Produce Unique Content.
If your content is copied word for word from another website, the Panda will penalize you. It makes sense – even if the content is incredibly valuable, the original source of the content will be rewarded for producing it, not you. While you can link to other great content, or skim ideas from other content to create your own, simply copying and pasting content from elsewhere on the web will not only not help your website, it will hurt you. Make sure every piece of content you write is unique, otherwise you won’t be viewed as a valuable resource.
 
Get In-depth.
Although Google does not provide a specific word count that marketers should aim for when creating content, they do specify that the content should be thorough enough to provide valuable information to the reader. The idea behind this is simple – it is easy to write a little bit about nearly anything and gloss over the surface of a topic, but it is much more difficult to produce long form content.
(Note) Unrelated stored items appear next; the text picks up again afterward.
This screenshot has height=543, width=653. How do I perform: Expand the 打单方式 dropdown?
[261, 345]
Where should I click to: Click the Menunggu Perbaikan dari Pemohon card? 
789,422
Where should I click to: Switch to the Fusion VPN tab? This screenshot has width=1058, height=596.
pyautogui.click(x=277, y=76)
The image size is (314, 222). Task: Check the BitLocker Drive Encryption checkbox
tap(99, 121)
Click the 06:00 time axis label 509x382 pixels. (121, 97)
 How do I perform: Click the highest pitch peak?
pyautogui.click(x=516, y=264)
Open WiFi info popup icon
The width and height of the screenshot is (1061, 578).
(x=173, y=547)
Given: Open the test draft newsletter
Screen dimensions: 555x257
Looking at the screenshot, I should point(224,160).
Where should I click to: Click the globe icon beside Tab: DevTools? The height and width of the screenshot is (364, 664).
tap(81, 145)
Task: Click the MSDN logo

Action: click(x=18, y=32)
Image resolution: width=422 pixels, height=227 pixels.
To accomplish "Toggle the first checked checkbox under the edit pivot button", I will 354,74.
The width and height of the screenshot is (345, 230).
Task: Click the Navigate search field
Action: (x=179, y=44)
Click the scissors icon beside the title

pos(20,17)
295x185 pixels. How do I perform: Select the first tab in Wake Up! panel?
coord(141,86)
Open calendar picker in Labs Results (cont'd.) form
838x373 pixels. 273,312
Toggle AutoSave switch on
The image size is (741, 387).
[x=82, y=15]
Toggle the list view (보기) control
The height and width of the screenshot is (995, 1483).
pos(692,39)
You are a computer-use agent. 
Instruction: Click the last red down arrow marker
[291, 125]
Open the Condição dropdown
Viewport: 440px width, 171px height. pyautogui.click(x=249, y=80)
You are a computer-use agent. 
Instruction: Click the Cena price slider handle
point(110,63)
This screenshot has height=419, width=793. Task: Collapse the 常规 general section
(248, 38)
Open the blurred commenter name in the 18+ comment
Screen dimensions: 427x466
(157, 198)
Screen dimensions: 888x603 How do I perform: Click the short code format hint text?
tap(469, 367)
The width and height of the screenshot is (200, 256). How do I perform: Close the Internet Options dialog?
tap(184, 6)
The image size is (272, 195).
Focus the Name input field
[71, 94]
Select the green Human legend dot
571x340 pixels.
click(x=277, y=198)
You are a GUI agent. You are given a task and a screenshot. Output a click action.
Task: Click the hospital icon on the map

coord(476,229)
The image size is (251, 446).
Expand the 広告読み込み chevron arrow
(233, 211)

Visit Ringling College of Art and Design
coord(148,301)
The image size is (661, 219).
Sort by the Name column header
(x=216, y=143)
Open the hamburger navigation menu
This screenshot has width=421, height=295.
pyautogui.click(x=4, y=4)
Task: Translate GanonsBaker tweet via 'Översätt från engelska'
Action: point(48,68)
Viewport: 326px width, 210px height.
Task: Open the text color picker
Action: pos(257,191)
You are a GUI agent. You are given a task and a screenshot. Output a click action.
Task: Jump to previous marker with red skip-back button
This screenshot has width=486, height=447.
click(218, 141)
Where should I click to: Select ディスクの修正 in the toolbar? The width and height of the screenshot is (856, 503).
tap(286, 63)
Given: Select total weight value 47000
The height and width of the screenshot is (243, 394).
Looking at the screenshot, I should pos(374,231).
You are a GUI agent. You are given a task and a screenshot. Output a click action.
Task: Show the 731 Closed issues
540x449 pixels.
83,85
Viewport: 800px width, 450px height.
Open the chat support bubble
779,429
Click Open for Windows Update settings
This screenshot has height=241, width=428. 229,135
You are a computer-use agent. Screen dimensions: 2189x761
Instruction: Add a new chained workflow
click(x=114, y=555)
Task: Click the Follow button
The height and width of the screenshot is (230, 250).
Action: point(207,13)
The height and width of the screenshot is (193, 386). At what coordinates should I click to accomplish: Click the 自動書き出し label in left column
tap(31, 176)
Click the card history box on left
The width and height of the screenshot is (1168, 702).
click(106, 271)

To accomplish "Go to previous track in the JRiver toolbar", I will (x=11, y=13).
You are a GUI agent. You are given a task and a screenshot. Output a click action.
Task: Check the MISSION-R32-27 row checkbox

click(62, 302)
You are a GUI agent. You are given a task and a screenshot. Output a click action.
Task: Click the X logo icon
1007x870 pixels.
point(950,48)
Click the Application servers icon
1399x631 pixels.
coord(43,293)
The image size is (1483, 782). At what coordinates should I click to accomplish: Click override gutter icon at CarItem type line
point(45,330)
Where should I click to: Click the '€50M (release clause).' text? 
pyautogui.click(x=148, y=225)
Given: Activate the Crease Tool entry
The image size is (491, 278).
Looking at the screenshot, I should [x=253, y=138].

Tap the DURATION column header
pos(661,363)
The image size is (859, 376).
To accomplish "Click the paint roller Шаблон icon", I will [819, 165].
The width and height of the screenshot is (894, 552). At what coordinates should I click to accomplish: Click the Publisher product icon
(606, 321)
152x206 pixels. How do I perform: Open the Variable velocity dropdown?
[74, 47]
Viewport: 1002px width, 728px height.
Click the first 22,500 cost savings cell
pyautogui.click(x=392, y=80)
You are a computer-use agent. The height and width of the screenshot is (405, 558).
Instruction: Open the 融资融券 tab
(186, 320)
Creating long form content generally means that the person writing it is knowledgeable about the topic and has something unique and different to share. Ideally, the Panda would like users to find everything they need to know about a single subject on one page.
 
Utilize Keywords.
Keywords always play a big role in SEO, especially when it comes to the Panda. This algorithm will penalize your website if it is clear you are overusing keywords within your content. Why? The more keywords you shove into a piece of content, the more unnatural it reads to users. Unreadable content is considered poor quality to the Panda, so it will most likely impact your ranking. Instead of using as many keywords as possible, choose a few that are relevant to your business and use them sparingly. The most effective strategy would be to add a keyword to your headers and the first paragraph of your content.
 
Limit Ads & Site Spam.
The Panda wants users to have a good experience when they land on your website, and ads that distract from your content do not improve the user experience and can be downright irritating to users. Ads aren’t a total no-no but do make sure you don’t go overboard when using ads on your content pages, as you may be penalized for doing so. Keep in mind if you are penalized, your page ranking will drop, and you will probably end up getting compensated less for that ad space.
 
Regulate User-generated Content.
Do you allow visitors to submit content such as guest blogs or forum posts? If so, you need to keep a close eye on any user-generated content. Every piece of content on your website is scrutinized by the Panda, even user-generated content, so if something is posted that is irrelevant, incorrect or offensive you will be penalized. It’s best to change your settings so you can review user content before it’s actually posted. This way, you can make sure it’s high quality before you allow it to post and affect your ranking.
 
Other Forms of Content.
The term “content” is frequently associated with blog posts, but the Panda does not discriminate against other forms of content. If your page provides information to users in the form of videos, photos, or infographics, you won’t be penalized by the Panda—but you will be rated based on the quality of the information.
 
What Happens If You’re Penalized?
If your site has been penalized by the Panda, are you out of luck? Not necessarily. Every time the algorithm is updated, it essentially refreshes. This means if you were once flagged as a low quality content site, you will get another chance to impress the Panda when a new update is released. Also, Google constantly crawls the web to index and rate new content, so if you make changes to your website to improve your content and make your site more valuable, Google will eventually come back around. One trick of the trade is to re-submit your site to Google in Google Webmasters and Search Console and basically ask for Google to index your site.
 
To improve your site ranking, you can either remove low quality content, non-index it, or fix it. Google has recommended improving low quality content instead of non-indexing it or removing it completely from your website. Removing it will reduce the number of content pages on your website, which is not favorable. Non-indexing content will prevent Panda from seeing it, but users can still find it if they click through to your website. Read more about why to fix Panda, it’s better to improve content than remove pages.
 
Understanding Google’s Panda is just the tip of the iceberg when it comes to search engine optimization. For assistance with your SEO strategy, contact the digital marketing professionals at Denver Website Designs. We work with businesses across a wide variety of industries and help them boost their online presence and attract more customers. Learn more about our web design and internet marketing process and how we can help your business grow exponentially!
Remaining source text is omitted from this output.